**WHAT TO WORK ON**
Copy out precisely the lines of the material that follows, beginning with the line containing "Image resolution: width=1116" and ending with its last line; exclude pictures.

**EXTRACTED RECORDS**

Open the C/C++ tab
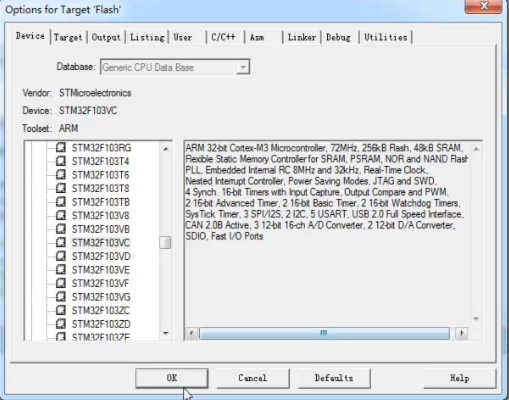509x400 pixels. click(223, 37)
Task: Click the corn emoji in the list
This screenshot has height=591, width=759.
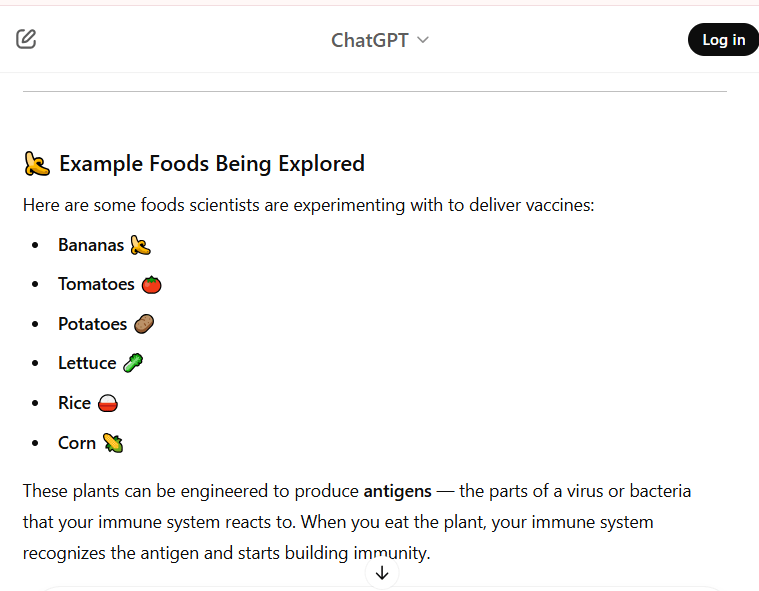Action: tap(113, 443)
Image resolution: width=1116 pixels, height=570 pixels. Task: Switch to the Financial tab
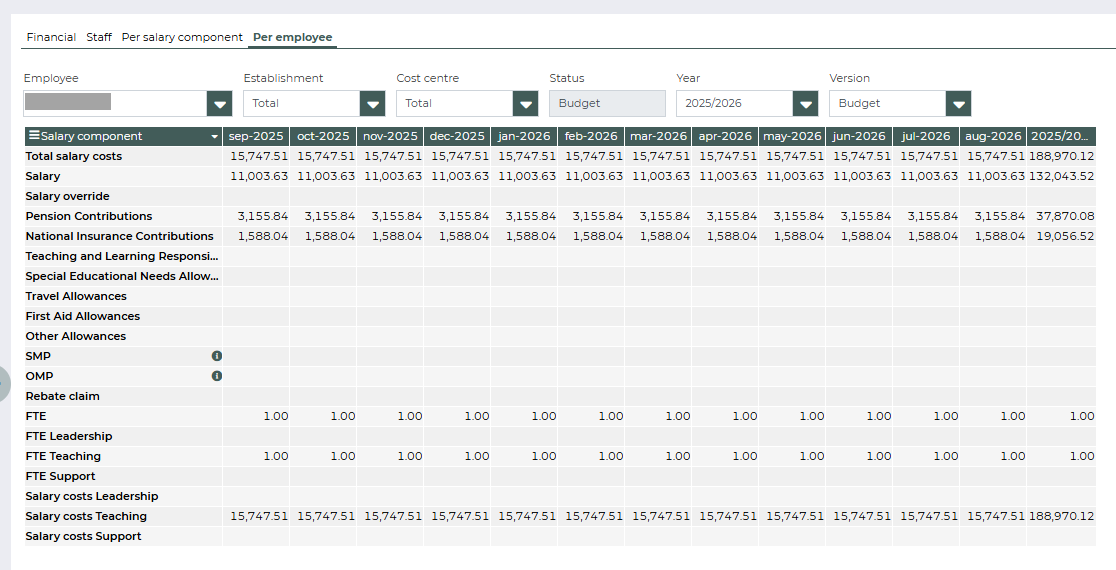point(51,37)
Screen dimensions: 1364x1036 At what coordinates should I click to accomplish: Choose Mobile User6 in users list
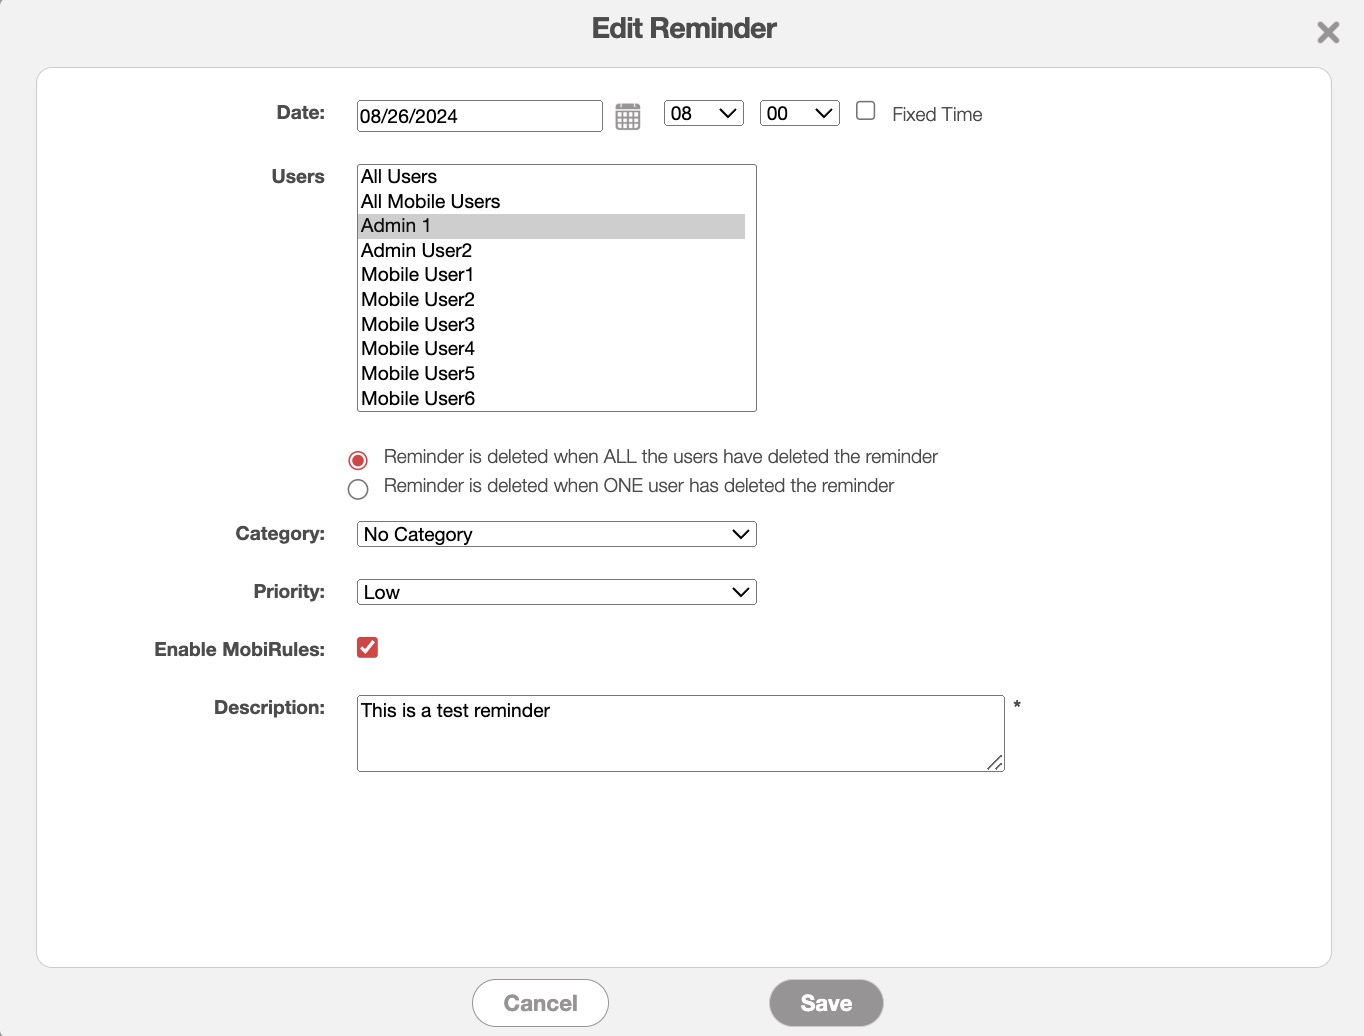click(x=417, y=399)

**EXERCISE ANSWER**
Image resolution: width=1116 pixels, height=570 pixels. Task: Switch to the Financial tab
point(51,37)
Screen dimensions: 1364x1036 At what coordinates should I click to accomplish: Choose Mobile User6 in users list
click(x=417, y=399)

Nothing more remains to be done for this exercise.